→ **EXERCISE INSTRUCTIONS**
State how many lines in the listing below contain the word "hamburger", and write nothing else.

┏━━

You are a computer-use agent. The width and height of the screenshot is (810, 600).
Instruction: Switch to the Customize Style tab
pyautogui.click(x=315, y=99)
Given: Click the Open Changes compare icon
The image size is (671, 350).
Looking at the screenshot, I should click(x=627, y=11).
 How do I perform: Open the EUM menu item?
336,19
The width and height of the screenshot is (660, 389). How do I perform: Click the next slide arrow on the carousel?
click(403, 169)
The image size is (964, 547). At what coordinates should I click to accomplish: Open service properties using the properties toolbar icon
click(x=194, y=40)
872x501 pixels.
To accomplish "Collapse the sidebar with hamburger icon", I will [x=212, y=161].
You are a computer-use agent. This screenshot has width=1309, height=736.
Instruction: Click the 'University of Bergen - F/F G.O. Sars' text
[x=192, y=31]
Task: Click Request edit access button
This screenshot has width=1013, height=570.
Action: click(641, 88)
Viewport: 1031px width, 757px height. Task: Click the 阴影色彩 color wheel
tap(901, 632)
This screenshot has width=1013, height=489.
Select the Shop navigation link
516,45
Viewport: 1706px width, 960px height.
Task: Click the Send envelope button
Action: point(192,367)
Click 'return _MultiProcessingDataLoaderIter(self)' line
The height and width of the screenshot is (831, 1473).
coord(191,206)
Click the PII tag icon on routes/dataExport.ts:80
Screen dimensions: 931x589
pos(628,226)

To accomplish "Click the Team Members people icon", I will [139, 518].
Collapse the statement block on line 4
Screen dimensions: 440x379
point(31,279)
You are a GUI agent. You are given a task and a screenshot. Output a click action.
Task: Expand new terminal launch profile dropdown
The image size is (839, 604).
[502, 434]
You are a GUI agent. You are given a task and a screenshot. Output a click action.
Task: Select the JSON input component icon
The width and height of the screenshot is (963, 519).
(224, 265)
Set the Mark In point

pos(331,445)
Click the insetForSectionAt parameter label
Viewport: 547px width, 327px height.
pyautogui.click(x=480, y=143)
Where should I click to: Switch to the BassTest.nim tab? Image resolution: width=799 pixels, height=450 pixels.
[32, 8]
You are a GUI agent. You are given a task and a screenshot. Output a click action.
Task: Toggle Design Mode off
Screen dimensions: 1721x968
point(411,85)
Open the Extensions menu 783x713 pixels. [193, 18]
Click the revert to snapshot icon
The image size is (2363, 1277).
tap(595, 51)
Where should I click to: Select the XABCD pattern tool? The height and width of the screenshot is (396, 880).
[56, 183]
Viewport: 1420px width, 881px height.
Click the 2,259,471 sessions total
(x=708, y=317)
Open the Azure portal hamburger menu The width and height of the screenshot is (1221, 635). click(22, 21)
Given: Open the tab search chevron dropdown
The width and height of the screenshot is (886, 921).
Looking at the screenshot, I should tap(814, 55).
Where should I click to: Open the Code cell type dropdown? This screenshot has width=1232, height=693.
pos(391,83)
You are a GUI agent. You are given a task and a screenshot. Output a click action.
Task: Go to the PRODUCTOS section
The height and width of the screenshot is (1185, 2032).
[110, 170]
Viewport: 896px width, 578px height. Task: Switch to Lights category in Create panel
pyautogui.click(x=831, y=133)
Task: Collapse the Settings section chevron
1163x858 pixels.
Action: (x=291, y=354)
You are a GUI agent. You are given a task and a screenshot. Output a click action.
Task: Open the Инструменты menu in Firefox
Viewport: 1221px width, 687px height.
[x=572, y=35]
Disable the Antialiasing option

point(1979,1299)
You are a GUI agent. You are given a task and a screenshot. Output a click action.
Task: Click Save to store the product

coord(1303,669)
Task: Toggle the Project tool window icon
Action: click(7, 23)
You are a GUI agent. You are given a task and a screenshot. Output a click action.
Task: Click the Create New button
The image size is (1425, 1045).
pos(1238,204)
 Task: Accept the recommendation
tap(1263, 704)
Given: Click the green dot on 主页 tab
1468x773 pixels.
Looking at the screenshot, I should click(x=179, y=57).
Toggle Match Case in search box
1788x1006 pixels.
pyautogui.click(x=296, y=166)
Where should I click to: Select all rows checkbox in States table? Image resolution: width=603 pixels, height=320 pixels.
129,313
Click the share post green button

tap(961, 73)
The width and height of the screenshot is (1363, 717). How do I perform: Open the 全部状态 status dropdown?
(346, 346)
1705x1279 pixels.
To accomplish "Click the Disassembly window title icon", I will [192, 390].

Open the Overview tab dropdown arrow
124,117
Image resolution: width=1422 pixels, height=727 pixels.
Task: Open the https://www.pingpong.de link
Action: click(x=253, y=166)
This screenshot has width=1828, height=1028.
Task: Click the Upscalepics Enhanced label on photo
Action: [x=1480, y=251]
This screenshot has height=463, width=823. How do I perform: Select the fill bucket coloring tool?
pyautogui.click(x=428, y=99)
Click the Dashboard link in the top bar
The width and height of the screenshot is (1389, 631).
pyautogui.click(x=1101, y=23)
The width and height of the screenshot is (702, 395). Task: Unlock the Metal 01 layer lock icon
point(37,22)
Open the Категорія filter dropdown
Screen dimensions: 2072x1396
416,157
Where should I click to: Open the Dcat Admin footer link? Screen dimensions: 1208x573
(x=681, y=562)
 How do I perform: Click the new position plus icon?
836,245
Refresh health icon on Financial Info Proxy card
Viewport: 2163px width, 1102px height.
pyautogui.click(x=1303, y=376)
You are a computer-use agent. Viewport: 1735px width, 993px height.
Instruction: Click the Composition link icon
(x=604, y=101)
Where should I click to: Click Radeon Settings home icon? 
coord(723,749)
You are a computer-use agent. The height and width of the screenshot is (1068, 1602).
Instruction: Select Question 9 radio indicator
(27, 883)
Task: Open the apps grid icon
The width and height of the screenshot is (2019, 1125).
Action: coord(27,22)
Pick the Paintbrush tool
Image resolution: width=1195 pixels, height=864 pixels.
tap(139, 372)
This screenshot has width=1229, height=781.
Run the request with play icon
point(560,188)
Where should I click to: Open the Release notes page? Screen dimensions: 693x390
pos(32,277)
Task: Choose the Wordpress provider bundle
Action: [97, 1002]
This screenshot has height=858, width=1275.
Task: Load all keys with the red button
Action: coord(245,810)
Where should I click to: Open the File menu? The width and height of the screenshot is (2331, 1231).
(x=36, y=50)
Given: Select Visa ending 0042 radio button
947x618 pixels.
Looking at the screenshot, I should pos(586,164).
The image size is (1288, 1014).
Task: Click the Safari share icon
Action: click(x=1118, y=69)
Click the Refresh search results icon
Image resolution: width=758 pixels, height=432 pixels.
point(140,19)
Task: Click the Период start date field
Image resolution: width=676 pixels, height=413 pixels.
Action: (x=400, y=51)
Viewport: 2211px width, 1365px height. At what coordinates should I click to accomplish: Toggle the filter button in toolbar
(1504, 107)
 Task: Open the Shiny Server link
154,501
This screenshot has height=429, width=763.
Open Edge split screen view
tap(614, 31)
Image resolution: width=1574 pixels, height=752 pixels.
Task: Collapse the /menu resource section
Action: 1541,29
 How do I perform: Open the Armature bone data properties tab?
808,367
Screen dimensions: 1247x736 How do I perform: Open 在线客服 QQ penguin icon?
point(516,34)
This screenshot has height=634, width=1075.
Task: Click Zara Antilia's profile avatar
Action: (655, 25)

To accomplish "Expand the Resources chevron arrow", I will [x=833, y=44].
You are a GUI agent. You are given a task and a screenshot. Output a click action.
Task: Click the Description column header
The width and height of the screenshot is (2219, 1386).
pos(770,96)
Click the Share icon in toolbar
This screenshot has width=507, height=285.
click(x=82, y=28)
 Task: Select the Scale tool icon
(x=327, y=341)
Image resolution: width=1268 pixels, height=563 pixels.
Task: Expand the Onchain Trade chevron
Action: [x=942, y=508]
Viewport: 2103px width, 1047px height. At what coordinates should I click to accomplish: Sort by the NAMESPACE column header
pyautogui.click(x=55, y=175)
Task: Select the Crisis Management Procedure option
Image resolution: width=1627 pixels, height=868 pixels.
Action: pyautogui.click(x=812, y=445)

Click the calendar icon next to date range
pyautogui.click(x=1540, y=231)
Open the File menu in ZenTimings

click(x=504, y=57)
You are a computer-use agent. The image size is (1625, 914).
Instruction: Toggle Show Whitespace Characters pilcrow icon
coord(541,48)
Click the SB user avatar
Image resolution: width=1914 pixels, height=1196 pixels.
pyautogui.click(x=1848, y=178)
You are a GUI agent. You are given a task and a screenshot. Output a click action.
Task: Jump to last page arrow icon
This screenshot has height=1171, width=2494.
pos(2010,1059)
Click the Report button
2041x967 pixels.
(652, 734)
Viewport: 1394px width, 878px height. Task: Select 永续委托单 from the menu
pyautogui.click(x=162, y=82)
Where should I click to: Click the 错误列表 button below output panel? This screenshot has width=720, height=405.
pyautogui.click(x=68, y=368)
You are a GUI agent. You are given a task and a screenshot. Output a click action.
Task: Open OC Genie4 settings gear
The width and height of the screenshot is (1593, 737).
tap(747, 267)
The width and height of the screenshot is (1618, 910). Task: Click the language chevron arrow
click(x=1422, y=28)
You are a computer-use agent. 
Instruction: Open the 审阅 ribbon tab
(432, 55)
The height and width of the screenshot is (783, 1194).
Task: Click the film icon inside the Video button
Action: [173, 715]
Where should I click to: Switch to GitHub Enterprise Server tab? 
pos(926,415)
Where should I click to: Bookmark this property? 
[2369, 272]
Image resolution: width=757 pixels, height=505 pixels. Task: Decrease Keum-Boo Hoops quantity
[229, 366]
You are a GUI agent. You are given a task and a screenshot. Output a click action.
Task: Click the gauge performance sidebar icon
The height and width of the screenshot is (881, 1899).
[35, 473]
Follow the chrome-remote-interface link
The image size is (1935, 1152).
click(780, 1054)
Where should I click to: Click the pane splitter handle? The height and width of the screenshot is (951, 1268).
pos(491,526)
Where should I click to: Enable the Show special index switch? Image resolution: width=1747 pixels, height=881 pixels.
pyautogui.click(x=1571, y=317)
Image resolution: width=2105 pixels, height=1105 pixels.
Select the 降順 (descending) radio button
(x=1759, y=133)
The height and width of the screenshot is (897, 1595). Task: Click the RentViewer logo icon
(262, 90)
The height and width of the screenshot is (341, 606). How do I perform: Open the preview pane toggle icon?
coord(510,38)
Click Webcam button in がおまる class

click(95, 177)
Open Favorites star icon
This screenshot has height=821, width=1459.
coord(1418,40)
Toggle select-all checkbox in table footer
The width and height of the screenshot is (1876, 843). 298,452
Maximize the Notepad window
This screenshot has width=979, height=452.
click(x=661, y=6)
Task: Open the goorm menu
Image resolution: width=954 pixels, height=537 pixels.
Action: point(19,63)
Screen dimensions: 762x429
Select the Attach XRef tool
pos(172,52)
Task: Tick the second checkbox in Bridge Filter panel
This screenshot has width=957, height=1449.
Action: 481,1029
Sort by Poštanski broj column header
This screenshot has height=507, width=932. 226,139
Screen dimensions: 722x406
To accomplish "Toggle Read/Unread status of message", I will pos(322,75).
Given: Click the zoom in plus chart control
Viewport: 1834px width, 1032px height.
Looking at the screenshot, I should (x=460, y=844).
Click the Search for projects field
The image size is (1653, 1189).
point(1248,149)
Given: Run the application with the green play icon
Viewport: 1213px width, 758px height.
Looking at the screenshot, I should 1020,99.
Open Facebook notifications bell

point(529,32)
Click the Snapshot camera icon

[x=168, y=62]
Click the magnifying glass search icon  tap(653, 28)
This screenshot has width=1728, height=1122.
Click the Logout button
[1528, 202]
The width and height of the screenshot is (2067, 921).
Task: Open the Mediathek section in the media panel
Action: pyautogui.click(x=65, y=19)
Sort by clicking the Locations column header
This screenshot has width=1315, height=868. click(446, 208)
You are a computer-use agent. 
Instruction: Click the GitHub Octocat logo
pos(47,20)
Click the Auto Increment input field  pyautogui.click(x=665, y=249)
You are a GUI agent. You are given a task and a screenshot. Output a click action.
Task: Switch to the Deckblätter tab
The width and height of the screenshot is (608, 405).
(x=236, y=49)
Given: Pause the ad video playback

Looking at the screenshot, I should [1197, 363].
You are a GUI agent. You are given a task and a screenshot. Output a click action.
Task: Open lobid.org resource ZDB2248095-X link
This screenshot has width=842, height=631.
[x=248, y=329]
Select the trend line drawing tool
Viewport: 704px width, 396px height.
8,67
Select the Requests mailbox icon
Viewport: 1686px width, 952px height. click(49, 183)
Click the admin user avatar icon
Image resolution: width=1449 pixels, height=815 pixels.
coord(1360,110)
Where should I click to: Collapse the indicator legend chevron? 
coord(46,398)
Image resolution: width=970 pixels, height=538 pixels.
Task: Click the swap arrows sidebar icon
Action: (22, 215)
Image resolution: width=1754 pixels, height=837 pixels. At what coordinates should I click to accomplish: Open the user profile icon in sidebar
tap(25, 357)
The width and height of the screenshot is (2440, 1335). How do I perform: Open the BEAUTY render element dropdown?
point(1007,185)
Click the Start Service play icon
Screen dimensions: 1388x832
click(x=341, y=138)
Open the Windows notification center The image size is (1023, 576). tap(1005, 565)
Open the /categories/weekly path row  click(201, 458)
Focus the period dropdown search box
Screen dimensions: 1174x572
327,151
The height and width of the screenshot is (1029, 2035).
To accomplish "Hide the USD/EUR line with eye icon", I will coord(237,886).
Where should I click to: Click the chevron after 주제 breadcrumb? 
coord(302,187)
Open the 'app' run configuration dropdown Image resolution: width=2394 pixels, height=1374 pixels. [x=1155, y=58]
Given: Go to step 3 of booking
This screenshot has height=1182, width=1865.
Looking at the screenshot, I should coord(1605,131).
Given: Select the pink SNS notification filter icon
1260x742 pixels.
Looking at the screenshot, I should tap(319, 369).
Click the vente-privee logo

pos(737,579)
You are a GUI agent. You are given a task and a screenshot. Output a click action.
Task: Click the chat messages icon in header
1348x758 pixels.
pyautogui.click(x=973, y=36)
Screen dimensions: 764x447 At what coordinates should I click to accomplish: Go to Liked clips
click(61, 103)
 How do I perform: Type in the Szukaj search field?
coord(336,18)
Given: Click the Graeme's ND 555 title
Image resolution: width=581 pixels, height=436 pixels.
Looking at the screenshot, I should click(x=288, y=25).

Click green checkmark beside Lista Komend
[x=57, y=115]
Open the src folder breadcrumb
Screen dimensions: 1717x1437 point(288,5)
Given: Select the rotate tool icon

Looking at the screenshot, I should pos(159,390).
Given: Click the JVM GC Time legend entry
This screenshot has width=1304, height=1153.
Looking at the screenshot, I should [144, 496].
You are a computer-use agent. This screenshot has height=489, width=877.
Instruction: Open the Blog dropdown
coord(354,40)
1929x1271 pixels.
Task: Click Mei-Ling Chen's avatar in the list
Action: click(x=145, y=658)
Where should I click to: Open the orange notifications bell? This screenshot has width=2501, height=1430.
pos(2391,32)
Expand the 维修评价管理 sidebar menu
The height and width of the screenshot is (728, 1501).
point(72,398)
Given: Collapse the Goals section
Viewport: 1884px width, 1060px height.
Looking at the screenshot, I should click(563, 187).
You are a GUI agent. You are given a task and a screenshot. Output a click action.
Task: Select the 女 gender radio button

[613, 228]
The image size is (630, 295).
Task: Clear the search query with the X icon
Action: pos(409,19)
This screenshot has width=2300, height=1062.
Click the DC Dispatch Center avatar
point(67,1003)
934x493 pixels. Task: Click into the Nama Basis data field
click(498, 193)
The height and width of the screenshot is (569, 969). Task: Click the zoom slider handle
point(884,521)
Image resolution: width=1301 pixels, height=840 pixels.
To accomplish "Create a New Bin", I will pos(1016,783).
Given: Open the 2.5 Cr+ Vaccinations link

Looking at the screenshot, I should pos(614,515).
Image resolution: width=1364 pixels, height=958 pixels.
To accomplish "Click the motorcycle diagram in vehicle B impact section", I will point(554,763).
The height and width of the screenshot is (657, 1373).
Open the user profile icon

┗━━

→ **REPLY**
2